*Provided text:*
*** Block opens ***
Again with the annoying commercials!

Has anyone seen the commercial about the hand condition that apparently makes one of your tendons contract into a talking face? D:

Also, the Subway ad featuring a girl with flashing lights on her eyes who bellows “BUH BUH BUH BUH BUH” at the end can go away now.

the ambulance chasing attorney ads talking about how some of the new diabetes drugs might of maybe have a slight chance of giving you some version of gangrene of the genitals …… and if so call them for the attempt at a class action law suit ……

It’s a long thread, this may have been mentioned, but if so it deserves a double mention:

Valet: “Here’s your Buick.”
Buick owner: “No, that’s my Buick!!!”

Surfer girl: “Hey, your Buick doesn’t have a roof rack!”
Buick owner: “*This *is my Buick!!!”

And on and on.

So, the point is, what? People should know which Buick is yours, but they don’t because Buicks are such outstanding machines?
*** Block closes ***
Stored data:
*** Block opens ***
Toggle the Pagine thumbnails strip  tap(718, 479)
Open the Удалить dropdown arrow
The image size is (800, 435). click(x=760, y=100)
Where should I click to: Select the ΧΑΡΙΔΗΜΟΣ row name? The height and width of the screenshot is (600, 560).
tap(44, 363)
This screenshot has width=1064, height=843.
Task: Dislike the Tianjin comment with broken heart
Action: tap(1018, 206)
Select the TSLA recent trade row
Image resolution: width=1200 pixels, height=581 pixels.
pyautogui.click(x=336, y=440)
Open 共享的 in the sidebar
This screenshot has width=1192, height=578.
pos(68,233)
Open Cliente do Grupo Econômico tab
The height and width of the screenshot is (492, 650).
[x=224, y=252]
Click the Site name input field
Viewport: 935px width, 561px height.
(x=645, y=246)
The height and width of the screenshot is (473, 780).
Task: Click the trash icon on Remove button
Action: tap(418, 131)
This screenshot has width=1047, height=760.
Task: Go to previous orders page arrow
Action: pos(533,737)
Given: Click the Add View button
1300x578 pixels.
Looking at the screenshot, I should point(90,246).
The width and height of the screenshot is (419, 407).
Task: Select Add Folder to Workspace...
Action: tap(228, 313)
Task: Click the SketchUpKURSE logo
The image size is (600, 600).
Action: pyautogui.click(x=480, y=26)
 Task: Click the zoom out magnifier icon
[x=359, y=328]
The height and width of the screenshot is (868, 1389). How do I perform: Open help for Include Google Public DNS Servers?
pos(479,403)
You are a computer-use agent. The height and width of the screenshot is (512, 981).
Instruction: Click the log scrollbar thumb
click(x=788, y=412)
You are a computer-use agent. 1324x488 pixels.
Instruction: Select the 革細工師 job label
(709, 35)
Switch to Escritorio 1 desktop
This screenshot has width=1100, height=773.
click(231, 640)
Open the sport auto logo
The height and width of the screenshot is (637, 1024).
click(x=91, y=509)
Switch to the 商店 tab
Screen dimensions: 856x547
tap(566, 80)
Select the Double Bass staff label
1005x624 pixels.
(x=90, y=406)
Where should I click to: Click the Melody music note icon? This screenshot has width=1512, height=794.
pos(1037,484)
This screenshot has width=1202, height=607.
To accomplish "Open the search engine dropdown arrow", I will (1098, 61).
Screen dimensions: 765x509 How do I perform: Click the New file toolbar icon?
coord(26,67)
*** Block closes ***
*Problem set:*
#1 In the post about annoying commercials, what does the girl in the Subway ad bellow at the end?
#2 Copy the commercials post word for word, from "the ambulance chasing" up to and including "And on and on.".

*Results of the tasks:*
#1 “BUH BUH BUH BUH BUH”

#2
the ambulance chasing attorney ads talking about how some of the new diabetes drugs might of maybe have a slight chance of giving you some version of gangrene of the genitals …… and if so call them for the attempt at a class action law suit ……

It’s a long thread, this may have been mentioned, but if so it deserves a double mention:

Valet: “Here’s your Buick.”
Buick owner: “No, that’s my Buick!!!”

Surfer girl: “Hey, your Buick doesn’t have a roof rack!”
Buick owner: “*This *is my Buick!!!”

And on and on.